=== Your objective ===
Return the data below exactly, stopping after the line with "You are a computer-use agent. The image size is (1508, 812).".

[Stored items]
○ ○ ○ ○ ○
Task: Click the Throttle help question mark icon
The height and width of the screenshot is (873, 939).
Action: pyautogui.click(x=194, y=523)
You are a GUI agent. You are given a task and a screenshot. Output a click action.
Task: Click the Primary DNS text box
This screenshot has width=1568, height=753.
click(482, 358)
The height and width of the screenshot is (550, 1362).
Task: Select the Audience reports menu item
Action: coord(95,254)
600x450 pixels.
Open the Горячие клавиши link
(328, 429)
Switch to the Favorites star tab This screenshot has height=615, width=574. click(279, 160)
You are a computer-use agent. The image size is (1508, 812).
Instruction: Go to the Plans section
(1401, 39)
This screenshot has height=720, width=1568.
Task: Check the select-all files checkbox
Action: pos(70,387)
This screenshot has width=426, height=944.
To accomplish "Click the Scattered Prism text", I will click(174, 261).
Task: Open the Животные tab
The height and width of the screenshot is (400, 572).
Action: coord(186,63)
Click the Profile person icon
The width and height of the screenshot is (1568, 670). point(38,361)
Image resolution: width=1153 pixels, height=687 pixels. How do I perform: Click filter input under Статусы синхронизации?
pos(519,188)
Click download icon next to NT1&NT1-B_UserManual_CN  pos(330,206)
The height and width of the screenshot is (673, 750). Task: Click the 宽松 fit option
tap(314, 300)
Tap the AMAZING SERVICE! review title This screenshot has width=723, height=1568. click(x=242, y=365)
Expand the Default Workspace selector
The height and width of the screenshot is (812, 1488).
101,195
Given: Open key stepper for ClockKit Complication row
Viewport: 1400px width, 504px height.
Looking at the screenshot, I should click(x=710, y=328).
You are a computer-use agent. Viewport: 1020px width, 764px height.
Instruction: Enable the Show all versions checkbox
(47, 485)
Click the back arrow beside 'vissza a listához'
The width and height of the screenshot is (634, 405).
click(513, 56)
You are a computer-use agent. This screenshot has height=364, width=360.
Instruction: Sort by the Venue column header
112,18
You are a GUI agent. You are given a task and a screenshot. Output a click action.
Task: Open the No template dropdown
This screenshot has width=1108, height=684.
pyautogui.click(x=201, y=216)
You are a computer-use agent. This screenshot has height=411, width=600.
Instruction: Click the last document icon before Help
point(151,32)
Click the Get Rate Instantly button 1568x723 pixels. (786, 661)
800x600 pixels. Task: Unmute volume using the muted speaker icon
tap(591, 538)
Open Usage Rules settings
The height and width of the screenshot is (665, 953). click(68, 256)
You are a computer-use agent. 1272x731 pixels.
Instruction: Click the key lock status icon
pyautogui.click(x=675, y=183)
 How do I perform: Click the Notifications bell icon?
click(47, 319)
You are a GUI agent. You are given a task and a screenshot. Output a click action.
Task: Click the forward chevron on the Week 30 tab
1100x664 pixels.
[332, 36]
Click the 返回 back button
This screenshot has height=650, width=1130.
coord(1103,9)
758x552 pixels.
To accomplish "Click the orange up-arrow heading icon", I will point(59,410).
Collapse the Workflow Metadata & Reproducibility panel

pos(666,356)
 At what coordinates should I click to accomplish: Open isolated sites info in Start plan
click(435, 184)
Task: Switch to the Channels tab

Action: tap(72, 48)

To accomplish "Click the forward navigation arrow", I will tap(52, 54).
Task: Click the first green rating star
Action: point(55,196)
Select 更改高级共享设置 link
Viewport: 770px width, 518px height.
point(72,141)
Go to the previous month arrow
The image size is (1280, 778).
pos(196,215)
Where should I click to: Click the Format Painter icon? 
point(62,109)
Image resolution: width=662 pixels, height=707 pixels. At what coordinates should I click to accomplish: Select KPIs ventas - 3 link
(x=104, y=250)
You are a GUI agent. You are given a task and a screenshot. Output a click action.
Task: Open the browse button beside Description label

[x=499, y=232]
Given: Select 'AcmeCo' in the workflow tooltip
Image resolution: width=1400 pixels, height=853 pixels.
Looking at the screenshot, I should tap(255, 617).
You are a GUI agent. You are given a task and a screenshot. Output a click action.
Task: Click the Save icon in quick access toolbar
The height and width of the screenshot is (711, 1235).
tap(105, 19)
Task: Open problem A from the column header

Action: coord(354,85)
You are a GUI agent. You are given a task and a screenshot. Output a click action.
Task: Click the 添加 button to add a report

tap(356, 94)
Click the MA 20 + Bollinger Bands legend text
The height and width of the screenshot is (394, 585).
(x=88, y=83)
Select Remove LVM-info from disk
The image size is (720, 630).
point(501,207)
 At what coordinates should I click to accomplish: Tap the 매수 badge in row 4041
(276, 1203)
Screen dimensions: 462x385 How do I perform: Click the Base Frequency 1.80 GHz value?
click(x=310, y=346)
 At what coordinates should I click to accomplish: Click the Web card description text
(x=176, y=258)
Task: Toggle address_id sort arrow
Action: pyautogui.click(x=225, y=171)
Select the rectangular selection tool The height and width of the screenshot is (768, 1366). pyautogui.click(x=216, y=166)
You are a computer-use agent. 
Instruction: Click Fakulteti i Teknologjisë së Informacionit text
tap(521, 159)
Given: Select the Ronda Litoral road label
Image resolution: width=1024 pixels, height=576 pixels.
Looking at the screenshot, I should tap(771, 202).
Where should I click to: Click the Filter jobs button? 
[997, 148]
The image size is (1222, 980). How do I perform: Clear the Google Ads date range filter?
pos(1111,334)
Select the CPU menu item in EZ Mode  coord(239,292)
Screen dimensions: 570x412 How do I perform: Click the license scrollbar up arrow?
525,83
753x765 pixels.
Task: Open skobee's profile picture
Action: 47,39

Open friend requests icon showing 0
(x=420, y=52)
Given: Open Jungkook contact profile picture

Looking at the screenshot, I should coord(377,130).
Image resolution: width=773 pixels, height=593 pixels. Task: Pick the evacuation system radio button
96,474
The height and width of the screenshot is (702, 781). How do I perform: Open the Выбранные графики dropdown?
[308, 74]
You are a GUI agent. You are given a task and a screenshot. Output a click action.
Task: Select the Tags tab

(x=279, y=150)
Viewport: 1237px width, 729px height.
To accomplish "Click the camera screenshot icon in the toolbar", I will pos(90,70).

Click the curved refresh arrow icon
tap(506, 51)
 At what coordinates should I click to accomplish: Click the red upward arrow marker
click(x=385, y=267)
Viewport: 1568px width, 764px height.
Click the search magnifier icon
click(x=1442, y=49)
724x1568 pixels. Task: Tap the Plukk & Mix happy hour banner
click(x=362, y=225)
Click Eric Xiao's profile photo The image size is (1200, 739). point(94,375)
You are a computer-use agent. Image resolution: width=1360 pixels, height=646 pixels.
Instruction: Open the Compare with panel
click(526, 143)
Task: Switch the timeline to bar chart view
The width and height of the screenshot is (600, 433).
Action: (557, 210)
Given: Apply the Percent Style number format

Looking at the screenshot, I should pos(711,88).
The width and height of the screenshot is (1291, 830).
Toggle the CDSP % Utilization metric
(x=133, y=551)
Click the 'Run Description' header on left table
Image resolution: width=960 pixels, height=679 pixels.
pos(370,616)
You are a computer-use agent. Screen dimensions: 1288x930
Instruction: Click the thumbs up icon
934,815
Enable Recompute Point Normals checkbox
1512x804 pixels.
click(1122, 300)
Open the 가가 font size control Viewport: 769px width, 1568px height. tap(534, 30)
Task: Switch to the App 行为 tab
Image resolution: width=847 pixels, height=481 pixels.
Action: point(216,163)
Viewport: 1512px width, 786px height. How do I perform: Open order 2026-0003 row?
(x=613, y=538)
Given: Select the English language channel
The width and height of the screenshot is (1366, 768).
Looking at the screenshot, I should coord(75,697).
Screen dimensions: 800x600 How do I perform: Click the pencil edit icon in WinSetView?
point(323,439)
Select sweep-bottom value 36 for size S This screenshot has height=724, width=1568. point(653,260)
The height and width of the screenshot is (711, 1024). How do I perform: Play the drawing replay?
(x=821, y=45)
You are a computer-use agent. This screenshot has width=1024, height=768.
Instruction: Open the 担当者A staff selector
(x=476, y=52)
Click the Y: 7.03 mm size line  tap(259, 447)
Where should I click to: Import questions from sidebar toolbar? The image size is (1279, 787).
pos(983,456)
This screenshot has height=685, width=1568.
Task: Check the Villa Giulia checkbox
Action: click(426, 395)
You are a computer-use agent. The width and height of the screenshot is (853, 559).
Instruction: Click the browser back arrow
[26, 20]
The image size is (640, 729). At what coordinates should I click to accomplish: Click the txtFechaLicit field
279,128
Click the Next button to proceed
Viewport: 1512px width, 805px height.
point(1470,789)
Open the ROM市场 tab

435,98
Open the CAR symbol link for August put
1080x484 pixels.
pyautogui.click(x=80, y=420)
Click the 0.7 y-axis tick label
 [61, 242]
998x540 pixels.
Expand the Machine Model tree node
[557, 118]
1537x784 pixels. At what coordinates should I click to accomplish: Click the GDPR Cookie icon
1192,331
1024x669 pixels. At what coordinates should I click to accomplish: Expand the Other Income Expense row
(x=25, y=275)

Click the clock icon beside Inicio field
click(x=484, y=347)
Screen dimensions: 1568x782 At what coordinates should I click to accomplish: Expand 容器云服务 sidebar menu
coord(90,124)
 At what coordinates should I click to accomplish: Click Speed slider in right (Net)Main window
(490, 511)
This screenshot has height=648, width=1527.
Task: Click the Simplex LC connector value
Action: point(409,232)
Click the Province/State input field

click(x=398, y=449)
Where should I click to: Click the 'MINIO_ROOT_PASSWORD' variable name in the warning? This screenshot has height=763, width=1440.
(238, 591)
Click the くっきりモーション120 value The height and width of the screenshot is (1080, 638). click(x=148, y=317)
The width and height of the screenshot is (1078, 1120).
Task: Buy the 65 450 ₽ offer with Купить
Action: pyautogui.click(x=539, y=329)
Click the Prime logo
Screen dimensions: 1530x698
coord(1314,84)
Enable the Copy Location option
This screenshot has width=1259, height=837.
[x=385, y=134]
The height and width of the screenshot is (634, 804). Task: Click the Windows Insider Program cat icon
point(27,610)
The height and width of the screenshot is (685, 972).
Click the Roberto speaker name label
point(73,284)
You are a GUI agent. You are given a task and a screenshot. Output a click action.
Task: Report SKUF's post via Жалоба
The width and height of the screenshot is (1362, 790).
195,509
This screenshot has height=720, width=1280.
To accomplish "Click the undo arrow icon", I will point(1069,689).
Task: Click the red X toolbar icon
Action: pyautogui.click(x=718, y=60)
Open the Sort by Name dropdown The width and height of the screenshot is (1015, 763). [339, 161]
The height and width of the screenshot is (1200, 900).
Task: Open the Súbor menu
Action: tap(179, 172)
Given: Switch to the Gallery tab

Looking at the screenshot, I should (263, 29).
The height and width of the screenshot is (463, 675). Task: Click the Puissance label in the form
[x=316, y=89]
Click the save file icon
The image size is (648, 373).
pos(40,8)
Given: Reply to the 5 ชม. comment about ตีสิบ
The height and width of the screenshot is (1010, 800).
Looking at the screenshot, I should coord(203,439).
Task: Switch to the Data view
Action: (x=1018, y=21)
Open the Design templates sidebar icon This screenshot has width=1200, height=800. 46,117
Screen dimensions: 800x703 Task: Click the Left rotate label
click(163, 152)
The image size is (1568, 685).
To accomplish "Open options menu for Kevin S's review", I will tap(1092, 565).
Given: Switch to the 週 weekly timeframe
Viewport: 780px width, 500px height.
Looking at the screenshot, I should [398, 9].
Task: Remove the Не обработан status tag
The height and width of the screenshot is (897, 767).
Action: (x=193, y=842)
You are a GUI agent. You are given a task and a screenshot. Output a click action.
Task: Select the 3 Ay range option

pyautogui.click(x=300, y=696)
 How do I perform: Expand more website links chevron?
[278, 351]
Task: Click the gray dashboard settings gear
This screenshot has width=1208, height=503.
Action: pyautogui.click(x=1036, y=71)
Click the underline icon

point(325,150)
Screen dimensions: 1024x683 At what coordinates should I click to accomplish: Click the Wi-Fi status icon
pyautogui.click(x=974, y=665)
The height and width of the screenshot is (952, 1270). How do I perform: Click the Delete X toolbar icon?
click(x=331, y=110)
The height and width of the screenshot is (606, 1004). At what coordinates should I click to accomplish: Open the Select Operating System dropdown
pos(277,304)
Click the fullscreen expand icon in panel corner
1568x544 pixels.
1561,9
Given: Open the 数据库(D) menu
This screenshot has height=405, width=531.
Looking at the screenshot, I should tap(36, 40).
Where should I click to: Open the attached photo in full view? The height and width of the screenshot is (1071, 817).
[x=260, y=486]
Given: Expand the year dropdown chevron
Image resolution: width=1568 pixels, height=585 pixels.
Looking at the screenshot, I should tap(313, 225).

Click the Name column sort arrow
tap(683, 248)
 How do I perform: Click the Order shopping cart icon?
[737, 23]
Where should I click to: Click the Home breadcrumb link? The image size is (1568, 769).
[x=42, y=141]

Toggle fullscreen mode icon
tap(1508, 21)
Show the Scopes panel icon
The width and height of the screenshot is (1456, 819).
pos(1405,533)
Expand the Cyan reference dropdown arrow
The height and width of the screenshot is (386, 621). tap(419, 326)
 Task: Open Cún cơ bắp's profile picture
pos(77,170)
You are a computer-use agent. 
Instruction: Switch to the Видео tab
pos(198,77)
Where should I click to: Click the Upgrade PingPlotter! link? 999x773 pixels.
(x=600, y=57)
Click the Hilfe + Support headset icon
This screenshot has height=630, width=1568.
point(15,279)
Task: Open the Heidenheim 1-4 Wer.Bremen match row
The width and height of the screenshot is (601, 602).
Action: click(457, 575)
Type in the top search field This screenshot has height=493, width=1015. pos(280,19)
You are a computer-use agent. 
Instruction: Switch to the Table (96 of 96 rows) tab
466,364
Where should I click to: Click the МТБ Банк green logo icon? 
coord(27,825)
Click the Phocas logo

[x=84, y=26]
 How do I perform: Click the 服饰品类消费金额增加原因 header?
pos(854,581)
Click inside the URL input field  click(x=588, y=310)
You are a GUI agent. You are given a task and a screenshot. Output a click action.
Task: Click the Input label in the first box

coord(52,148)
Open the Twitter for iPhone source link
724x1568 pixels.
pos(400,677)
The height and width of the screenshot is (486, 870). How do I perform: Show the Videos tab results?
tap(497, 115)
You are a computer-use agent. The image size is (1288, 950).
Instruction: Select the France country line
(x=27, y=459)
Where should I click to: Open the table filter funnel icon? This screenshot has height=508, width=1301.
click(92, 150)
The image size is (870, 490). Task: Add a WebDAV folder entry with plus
○ ○ ○ ○ ○
=== Reply to the exercise ===
Task: Click the Throttle help question mark icon
The height and width of the screenshot is (873, 939).
Action: pyautogui.click(x=194, y=523)
You are a GUI agent. You are given a task and a screenshot. Output a click action.
Task: Click the Primary DNS text box
This screenshot has width=1568, height=753.
click(482, 358)
The height and width of the screenshot is (550, 1362).
Task: Select the Audience reports menu item
Action: coord(95,254)
600x450 pixels.
Open the Горячие клавиши link
(328, 429)
Switch to the Favorites star tab This screenshot has height=615, width=574. click(279, 160)
You are a computer-use agent. The image size is (1508, 812).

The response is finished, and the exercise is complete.